Changing the definition of a widely used language is very different from simple design from first principles. Whenever we have a “good idea”, however major or minor, we must remember that:

  • there are millions of lines of code “out there” — most will not be rewritten however much gain might result from a rewrite
  • there are millions of programmers “out there” — won’t take out time to learn something new unless they consider it essential
  • there are decade old compilers still in use — programmers can’t use a language feature that doesn’t compile on every platform they support
  • there are many millions of outdated textbooks out there — many will still be in use in five years’ time

The committee considers these factors and obviously that gives a somewhat conservative bias. Among other things, the members of the committee are indirectly responsible for well over a million lines of code (as members of their organizations).

Yet despite these pressures, the C++ committee agreed to delay standarising C++ by a whole year so that the fabulous STL could be formally incorporated into the language. I think it’s not overstating things to say that the subsequent success of the STL has exposed problems in the C++ language itself, and that addressing these problems is the focus of its next formal revision, C++09. It’s also clear, though, that the C++ standards committee will make every effort to ensure C++09 is backwards compatible; meaning that it’s going to include all the old baggage and introduce a whole lot more.

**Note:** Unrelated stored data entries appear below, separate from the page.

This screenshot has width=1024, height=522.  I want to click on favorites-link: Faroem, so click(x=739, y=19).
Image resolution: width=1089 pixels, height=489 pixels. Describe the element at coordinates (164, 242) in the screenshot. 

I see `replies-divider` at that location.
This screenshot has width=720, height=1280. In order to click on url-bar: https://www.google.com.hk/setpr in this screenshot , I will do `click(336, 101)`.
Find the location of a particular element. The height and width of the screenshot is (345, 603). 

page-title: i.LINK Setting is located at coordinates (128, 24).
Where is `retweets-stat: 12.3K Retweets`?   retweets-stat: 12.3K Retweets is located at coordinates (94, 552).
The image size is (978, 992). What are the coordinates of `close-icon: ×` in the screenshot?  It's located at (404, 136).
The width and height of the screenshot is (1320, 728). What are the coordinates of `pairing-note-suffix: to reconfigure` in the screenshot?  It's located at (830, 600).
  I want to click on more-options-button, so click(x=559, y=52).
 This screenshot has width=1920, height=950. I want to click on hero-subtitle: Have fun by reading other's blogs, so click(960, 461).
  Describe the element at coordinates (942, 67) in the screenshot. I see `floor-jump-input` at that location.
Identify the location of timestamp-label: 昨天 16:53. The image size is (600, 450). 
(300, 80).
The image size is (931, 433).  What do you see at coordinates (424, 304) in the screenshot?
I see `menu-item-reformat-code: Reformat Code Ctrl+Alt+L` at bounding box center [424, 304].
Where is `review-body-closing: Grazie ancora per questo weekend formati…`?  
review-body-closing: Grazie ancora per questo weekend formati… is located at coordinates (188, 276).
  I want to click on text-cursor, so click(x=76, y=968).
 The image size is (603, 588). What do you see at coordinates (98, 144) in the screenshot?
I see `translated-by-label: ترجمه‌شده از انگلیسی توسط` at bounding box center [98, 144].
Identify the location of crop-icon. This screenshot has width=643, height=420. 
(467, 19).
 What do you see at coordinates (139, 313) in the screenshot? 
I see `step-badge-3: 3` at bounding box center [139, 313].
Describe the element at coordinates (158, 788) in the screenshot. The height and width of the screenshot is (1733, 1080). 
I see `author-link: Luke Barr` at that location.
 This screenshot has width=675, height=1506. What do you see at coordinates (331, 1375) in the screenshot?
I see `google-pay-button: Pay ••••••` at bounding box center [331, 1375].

Although I’m far from being a C++ language lawyer, I know C++ well enough to wield it safely. I also know C++ well enough to see that C++09 will squarely hit all the right targets: it’s going to allow us to write more compact, more readable, more efficient C++, and compiler error messages are going to make a lot more sense (once implementations are brought up to date, that is). That said, I think the ever growing C++ legacy is going to become a huge barrier to entry: if you haven’t grown up with C++, it’s going to be increasingly hard to use it, and it’s going to be a less-favoured choice for green field development.

A prediction

I would be surprised if Isobel or any of her classmates ever learn to program in C++. I expect a good few of them to learn Python.

The real world?

Stroustrup says the task facing a “real world” language like C++ isn’t as easy as a “simple design from first principles”. Well, I strive for simplicity but, paradoxically, there’s nothing easy about it. In my experience simplicity must be discovered, not designed. Thus a simple design derives from – and may indeed break – a more complex one. That’s what Python 3000 is doing.


[1] Even in this digital age, not quite any released version. The README in the Python downloads ftp site says:

If you find an older Python release (e.g. 0.9.8), we’re interested in getting a copy! mailto:webmaster@python.org

[2] The written form of human languages can be radically revised. In 1928 Kemal Atatürk didn’t just change the way Turkish was spelled: he changed the alphabet too.